Finally, the Dietary Guidelines Advisory Committee, drafting the 2015 edition of guidelines, has recognized what the research has been saying for decades, that dietary cholesterol is not a threat to overall health. Co-chair of the task force and medical professor at the University of Colorado, Robert Eckel said, “Looking back at the literature, we just couldn’t see the kind of science that would support dietary restrictions.” Steve Nissen, chairman of the cardiovascular medicine at the Cleveland Clinic is quoted in America Today, “In the latest review of studies that investigated the link between dietary fat and the causes of death, researchers say the guidelines got it all wrong. In fact, the recommendations to reduce the amount of fat we eat every day should never have been made.”
Cholesterol, a component of dietary fat, serves many functions and limiting it can cause serious health problems. In my book, Brain Health for Life, I devote an entire chapter, “Redeeming Fat,” to the research on cholesterol and its many important functions, including being a component of phospholipids, a fatty compound that makes up much of your brain. It is also an important component of all cell structure.

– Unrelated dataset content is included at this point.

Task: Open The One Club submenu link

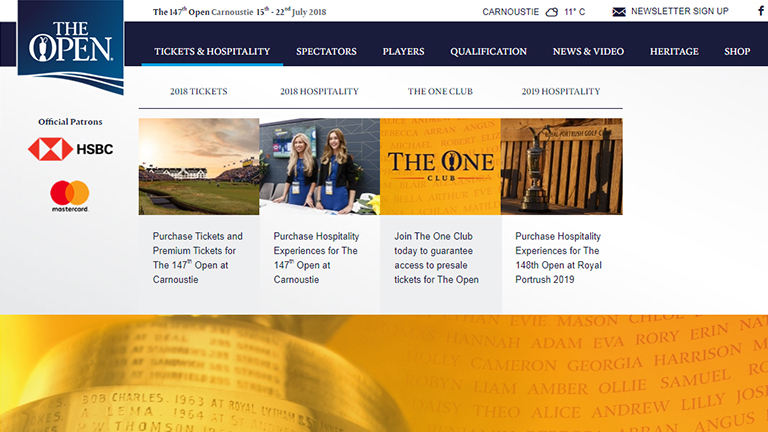Action: pos(440,91)
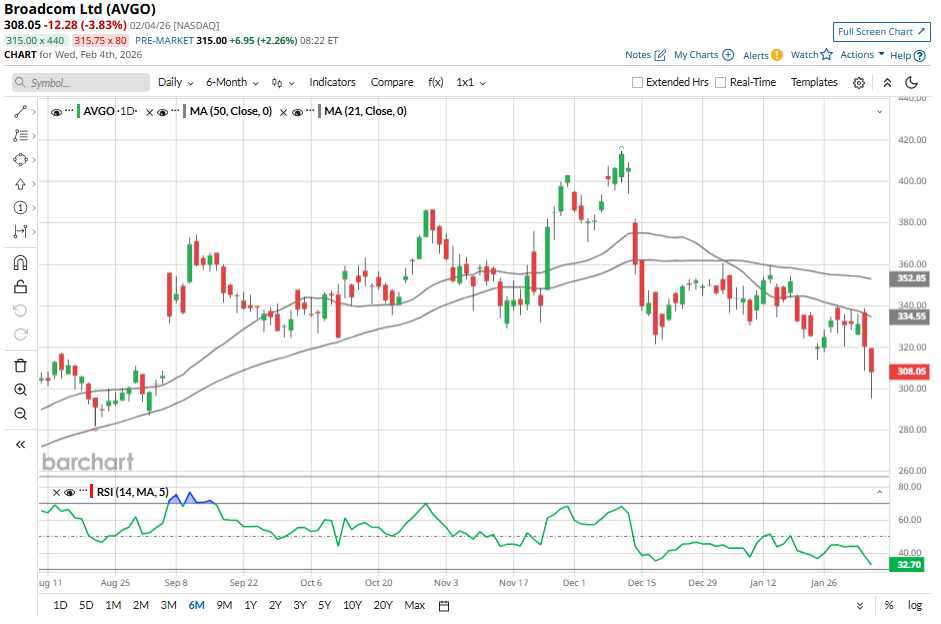Open chart settings gear icon
Screen dimensions: 941x624
(859, 83)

In spite of the medical establishments obsession with lowering cholesterol, decades old studies have explained the benefits of cholesterol. For example, women ages 56 to 70 had the lowest mortality rates when their total cholesterol was between 240 and 280 milligrams/deciliter (mg.dL). Women over 70 with cholesterol levels under 240 mg.dL had greater mortality rates. Men who ate less saturated fat and less total fat, the source of dietary cholesterol, were more likely to have high rates of stroke. It is important to note that dietary cholesterol produced primarily by the liver from our food is not the same as cholesterol in the blood, which may require a medical intervention.
As low fat diets and processed low-fat foods have replaced eggs, meat, full fat dairy products, sugar and salt has been added so the food is more flavorful, but in many cases, less satisfying. The increased sugar consumption is a major contributor to the increase in diabetes which now affects nearly one- third of the US population. (See Chapter 10, Beware Sugar and Sugar Substitutes, in Brain Health for Life).
Once again, the basics win out. Unprocessed food, fresh fruits and vegetables, naturally raised animals; eggs and meat from chickens from naturally raised birds and full-fat dairy are all foods, consumed in moderation, that are components of a healthy diet. Not only are they good for you, rich in nutrients for your brain and body, they are also delicious and satisfying.